11/01/2026
12:15 AM

Productores botan la cebolla

Sin esperanzas. Así enfrentan la realidad los productores de cebolla de Ocotepeque porque su producción esta dañándose e incluso la están tirando a la orilla de la carretera por la falta de mercado para comercializarla.

Sin esperanzas. Así enfrentan la realidad los productores de cebolla de Ocotepeque porque su producción esta dañándose e incluso la están tirando a la orilla de la carretera por la falta de mercado para comercializarla.

Al recorrer zonas como La Labor, Sensenti y Ocotepeque se conoce la realidad de más de 150 productores que cosecharon unas 300 manzanas y no saben qué hacer con su producto. Hoy lanzan un llamado de ayuda.

En el campo

NEGOCIOS conoció el calvario de los productores, evidente desde que se circula por la carretera que conduce a Agua Caliente, frontera con Guatemala. Se pueden apreciar las cantidades de cebolla que esperan ser compradas.

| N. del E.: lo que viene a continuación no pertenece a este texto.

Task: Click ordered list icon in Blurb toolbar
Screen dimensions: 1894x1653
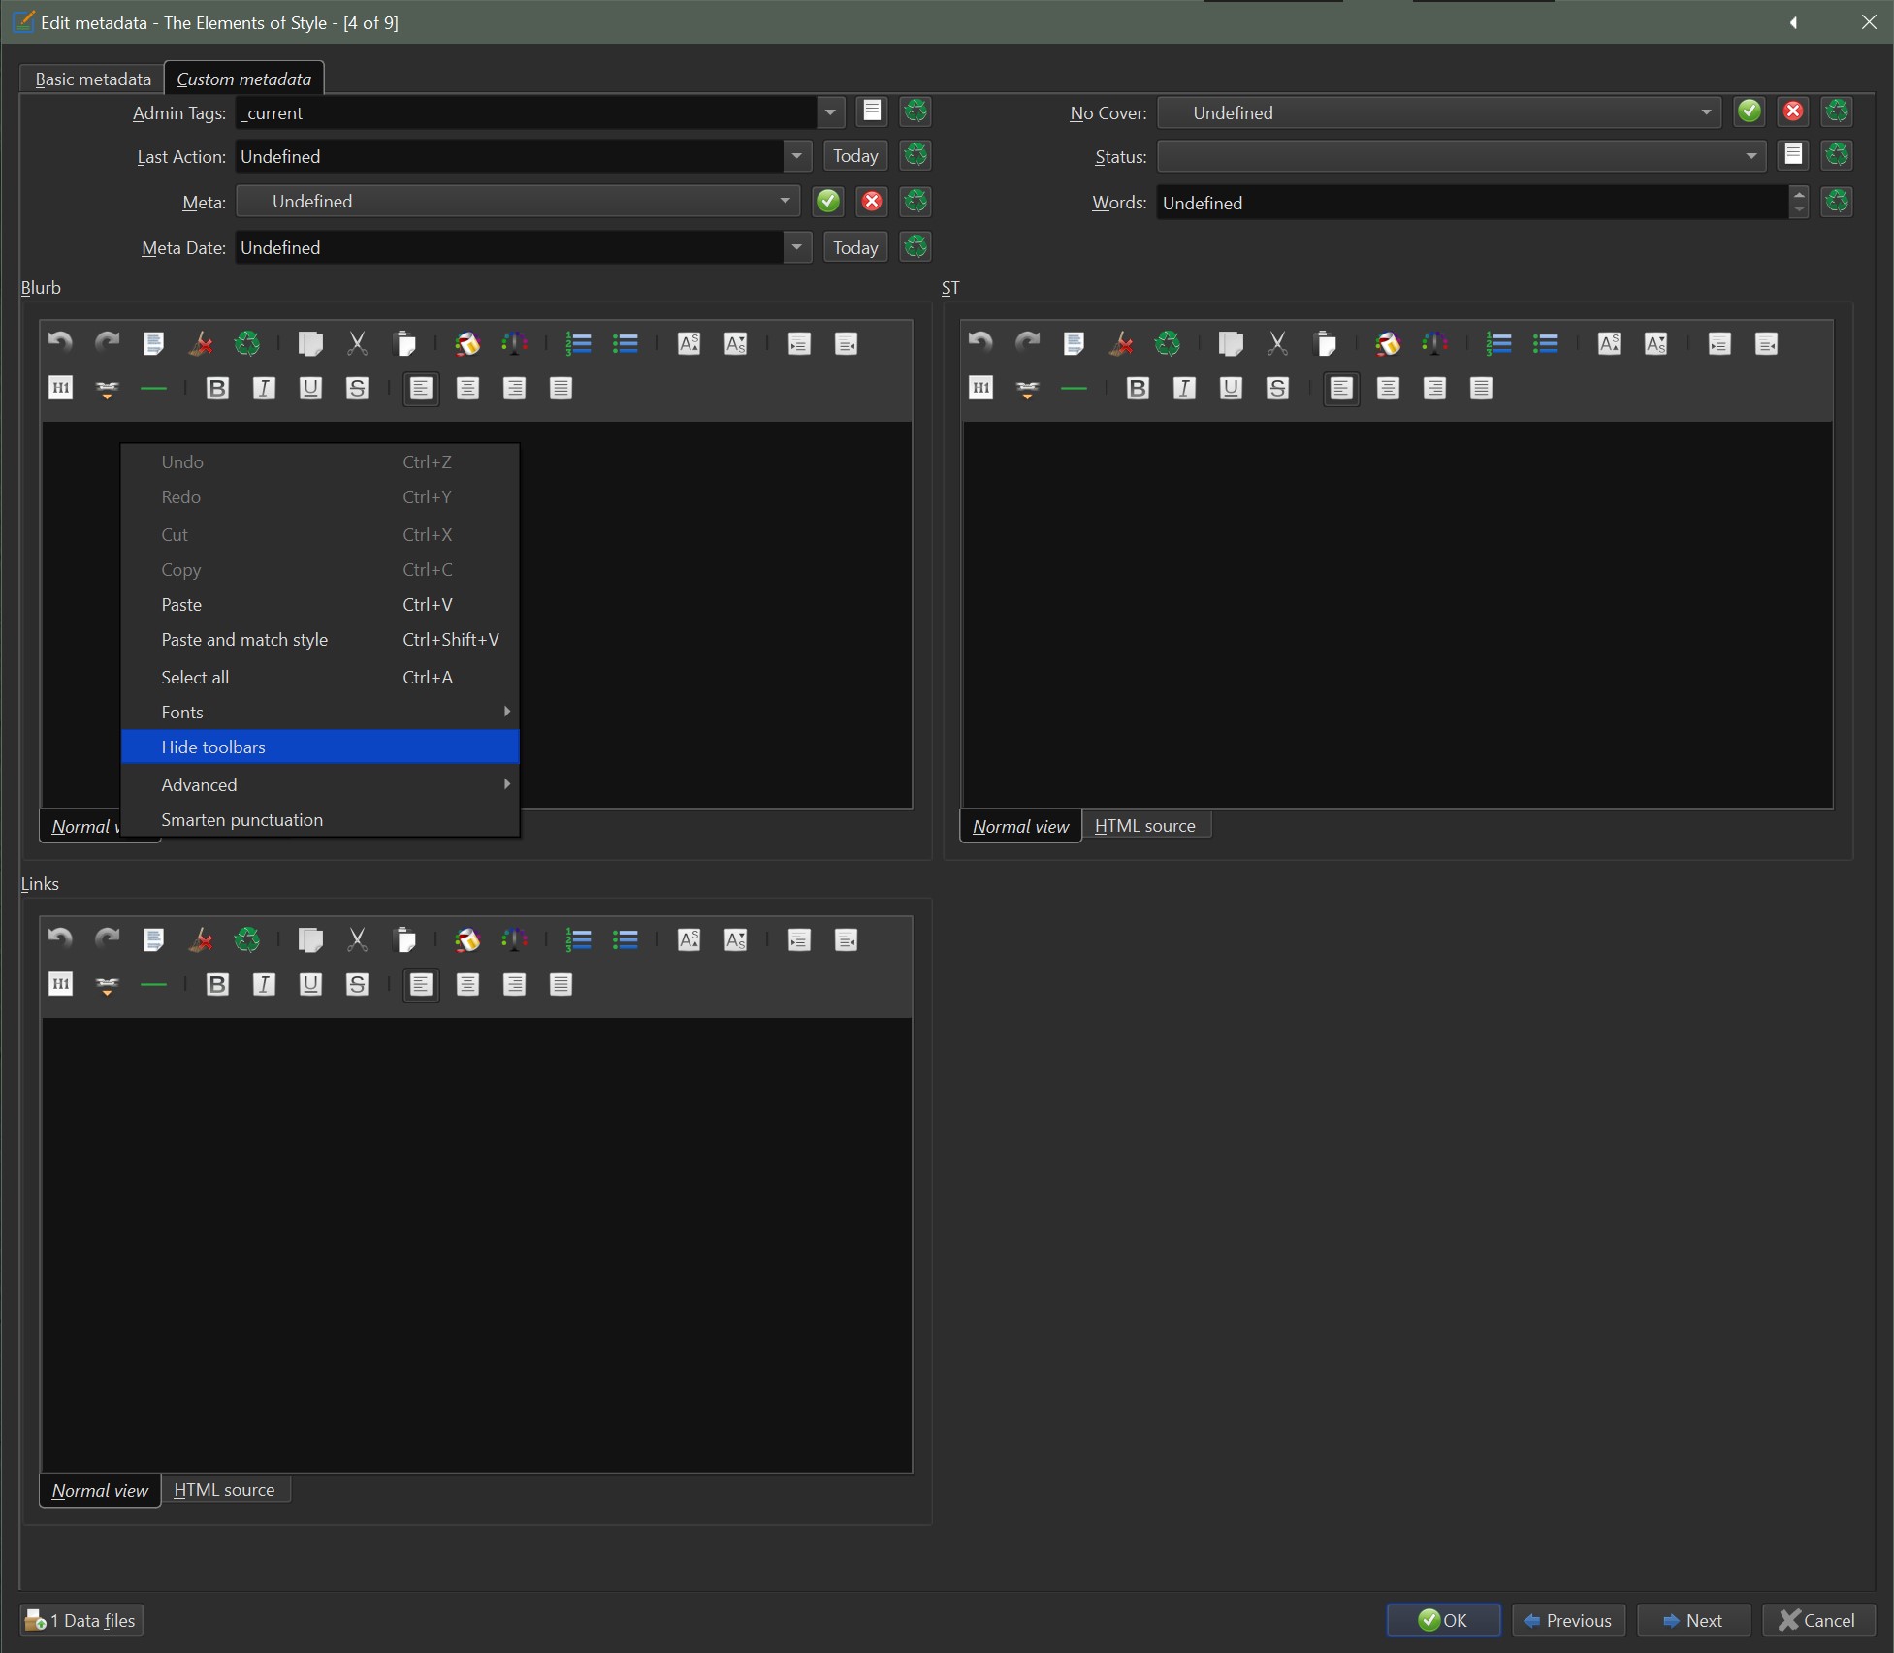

En la comunidad de Santa Anita, por ejemplo, los productores desesperados revisaban las bolsas empacadas del producto para ver cuáles se han dañado tras días de esperar venderla o ponerla en manos de algún comercializador. Las dañadas, a pesar de la pena de sus dueños, van quedando tiradas; la pérdida se calcula en miles de lempiras.

'Estamos botando la cebolla; no encontramos mercado. Si la cebolla sigue entrando de Guatemala, matan nuestra producción', manifestó Luis Bú, productor de Ocotepeque cuyo cálculo de pérdidas asciende a 300 mil lempiras.

Cientos de cultivadores reaccionan igual que él. Su producto se arruina, las pocas ganancias se pierden y para rematar expresan que no tienen apoyo del Gobierno. 'No hemos tenido apoyo; nos hubieran ayudado cerrando las importaciones de cebolla de Guatemala. Dicen que las cerraron hace menos de un mes, pero la semana pasada entró una rastra con cebolla de Guatemala. El Gobierno debe apoyarnos a nosotros', manifestó Bú.

Los productores afirman que en este primer trimestre del año, el ingreso masivo de cebolla de Guatemala acaparó el mercado y les provocó pérdidas. Cada cultivador mantiene una reserva alta de bolsas de cebollas; sus viviendas se convierten en centros de acopio mientras se espera que la suerte llegue y aparezca un comprador. Sin embargo, se han agotado las posibilidades y temen que la cosecha se pierda.

La respuesta

El ministro de Agricultura y Ganadería, Héctor Hernández, habló sobre la realidad y cómo se apoya a los productores. Manifestó que desde hace un mes les han dado respuestas a éstos. 'Hemos prohibido el ingreso de cebolla al país, les hemos buscado mercados; hay escasez de cebolla en los supermercados y ellos no los abastecen porque dicen que les sale caro el transporte. Deben ser eficientes porque hay una demanda de diez mil libras semanales en estos negocios y no podemos hacer más. Al retener las importaciones, Honduras puede ser demandada por violentar el libre mercado', afirmo.

Mientras tanto, se reúnen muchos trabajadores que trabajan aceleradamente para terminar de cortar la cosecha de cebollas.

Pero los productores sufren otra desgracia: el incremento en los precios de los fertilizantes. Afirman que de 400 lempiras por un saco de abono, ahora pagan 750, incidiendo fuertemente en los costos.

Ramón Espinal, de Sensenti, afirma que no saben cómo honrarán sus créditos si la cebolla no se vende. 'Se adquieren compromisos, los bancos no esperan y aquí todo es pérdida. En este país no se nos apoya; por eso muchos emigran', manifestó.

La poca cebolla que logran colocar en el mercado local se paga a seis lempiras por libra, sea blanca o roja, pero miles de bolsas de cebollas esperan ser ubicadas. Ahora los productores sólo le piden a Dios que las lluvias no lleguen y afecten aún más las ventas.